Strong Laws, Smart Tech Can Stop Abusive 'Data Reuse'

Bruce Schneier
Wired
June 28, 2007

We learned the news in March: Contrary to decades of denials, the U.S. Census Bureau used individual records to round up Japanese-Americans during World War II.

The Census Bureau normally is prohibited by law from revealing data that could be linked to specific individuals; the law exists to encourage people to answer census questions accurately and without fear. And while the Second War Powers Act of 1942 temporarily suspended that protection in order to locate Japanese-Americans, the Census Bureau had maintained that it only provided general information about neighborhoods.

New research proves they were lying.

The whole incident serves as a poignant illustration of one of the thorniest problems of the information age: data collected for one purpose and then used for another, or “data reuse.”

When we think about our personal data, what bothers us most is generally not the initial collection and use, but the secondary uses. I personally appreciate it when Amazon.com suggests books that might interest me, based on books I have already bought. I like it that my airline knows what type of seat and meal I prefer, and my hotel chain keeps records of my room preferences. I don’t mind that my automatic road-toll collection tag is tied to my credit card, and that I get billed automatically. I even like the detailed summary of my purchases that my credit card company sends me at the end of every year. What I don’t want, though, is any of these companies selling that data to brokers, or for law enforcement to be allowed to paw through those records without a warrant.

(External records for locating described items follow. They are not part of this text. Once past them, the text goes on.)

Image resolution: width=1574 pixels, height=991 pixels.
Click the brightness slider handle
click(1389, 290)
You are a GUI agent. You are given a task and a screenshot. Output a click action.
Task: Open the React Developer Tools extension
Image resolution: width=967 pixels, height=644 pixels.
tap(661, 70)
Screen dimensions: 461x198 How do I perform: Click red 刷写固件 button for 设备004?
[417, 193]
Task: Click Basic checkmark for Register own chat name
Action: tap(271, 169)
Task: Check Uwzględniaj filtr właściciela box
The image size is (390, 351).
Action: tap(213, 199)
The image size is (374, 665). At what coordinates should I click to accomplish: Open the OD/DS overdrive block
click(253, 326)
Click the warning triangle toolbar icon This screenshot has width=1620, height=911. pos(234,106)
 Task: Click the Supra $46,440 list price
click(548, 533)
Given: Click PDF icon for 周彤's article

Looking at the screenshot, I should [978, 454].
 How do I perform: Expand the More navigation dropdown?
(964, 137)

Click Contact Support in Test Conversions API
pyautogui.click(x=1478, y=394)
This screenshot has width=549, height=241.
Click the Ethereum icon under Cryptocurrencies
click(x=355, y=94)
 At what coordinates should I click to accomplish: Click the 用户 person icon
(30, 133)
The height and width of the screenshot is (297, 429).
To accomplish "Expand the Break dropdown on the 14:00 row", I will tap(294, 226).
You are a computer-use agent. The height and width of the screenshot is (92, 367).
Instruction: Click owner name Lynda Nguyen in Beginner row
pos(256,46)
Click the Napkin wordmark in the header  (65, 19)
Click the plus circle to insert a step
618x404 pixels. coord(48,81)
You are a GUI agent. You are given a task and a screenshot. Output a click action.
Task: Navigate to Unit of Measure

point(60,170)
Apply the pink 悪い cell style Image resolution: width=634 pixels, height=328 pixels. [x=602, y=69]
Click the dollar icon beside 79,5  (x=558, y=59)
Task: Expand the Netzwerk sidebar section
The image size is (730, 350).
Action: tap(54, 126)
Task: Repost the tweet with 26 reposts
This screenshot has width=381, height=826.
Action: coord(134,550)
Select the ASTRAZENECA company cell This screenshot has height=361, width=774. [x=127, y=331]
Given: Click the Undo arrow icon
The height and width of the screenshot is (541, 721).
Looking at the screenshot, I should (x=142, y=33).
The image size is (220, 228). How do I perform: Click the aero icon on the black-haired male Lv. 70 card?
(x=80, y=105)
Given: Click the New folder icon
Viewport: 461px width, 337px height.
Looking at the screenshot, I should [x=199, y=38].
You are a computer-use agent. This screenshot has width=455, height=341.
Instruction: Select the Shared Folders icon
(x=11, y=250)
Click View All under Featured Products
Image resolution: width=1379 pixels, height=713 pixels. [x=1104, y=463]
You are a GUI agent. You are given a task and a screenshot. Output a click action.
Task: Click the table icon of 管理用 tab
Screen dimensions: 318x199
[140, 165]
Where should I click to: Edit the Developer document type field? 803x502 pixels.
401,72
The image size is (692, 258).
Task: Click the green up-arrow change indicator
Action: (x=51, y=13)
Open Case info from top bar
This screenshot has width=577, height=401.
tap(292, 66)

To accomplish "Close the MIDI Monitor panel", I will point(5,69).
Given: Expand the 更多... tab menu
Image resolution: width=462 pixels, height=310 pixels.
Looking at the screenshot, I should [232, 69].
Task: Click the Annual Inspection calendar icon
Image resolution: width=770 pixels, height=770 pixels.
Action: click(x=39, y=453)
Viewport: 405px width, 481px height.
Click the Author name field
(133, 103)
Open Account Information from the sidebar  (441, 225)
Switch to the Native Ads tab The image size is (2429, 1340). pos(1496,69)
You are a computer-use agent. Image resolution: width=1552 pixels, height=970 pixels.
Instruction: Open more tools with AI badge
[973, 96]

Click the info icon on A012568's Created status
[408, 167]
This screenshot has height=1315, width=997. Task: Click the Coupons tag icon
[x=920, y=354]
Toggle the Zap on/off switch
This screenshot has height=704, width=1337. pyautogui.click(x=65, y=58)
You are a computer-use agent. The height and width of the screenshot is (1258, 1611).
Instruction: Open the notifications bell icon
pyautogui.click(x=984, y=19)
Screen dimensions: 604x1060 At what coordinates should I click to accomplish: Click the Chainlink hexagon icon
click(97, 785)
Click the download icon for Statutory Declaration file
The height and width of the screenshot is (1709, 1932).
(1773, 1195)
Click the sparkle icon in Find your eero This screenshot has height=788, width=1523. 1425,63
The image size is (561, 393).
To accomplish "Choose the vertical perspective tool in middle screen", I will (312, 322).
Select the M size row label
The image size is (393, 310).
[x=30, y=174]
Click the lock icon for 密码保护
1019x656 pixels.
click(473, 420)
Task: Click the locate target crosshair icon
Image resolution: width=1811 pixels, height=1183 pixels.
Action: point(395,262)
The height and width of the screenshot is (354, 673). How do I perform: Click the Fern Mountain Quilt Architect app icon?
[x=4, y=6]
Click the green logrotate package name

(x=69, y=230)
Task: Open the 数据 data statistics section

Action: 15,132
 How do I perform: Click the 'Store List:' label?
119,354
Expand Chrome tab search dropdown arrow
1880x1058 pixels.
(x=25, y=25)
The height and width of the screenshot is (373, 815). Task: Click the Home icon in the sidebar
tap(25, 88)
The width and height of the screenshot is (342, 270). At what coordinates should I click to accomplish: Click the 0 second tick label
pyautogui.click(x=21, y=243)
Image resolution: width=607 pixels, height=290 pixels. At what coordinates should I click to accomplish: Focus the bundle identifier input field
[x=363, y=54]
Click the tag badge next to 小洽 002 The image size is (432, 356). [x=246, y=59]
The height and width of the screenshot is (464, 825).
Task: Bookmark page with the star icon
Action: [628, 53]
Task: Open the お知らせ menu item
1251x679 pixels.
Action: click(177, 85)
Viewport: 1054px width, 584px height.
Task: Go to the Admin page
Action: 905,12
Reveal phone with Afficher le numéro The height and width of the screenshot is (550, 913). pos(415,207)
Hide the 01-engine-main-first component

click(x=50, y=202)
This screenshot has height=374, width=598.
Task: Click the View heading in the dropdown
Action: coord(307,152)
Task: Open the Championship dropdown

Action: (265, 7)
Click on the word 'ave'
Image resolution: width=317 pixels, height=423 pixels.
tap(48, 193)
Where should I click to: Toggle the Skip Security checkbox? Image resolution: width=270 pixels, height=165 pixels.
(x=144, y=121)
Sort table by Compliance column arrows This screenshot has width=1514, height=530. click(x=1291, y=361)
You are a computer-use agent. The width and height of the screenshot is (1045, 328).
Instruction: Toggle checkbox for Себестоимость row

There are two bothersome issues about data reuse. First, we lose control of our data. In all of the examples above, there is an implied agreement between the data collector and me: It gets the data in order to provide me with some sort of service. Once the data collector sells it to a broker, though, it’s out of my hands. It might show up on some telemarketer’s screen, or in a detailed report to a potential employer, or as part of a data-mining system to evaluate my personal terrorism risk. It becomes part of my data shadow, which always follows me around but I can never see.

This, of course, affects our willingness to give up personal data in the first place. The reason U.S. census data was declared off-limits for other uses was to placate Americans’ fears and assure them that they could answer questions truthfully. How accurate would you be in filling out your census forms if you knew the FBI would be mining the data, looking for terrorists? How would it affect your supermarket purchases if you knew people were examining them and making judgments about your lifestyle? I know many people who engage in data poisoning: deliberately lying on forms in order to propagate erroneous data. I’m sure many of them would stop that practice if they could be sure that the data was only used for the purpose for which it was collected.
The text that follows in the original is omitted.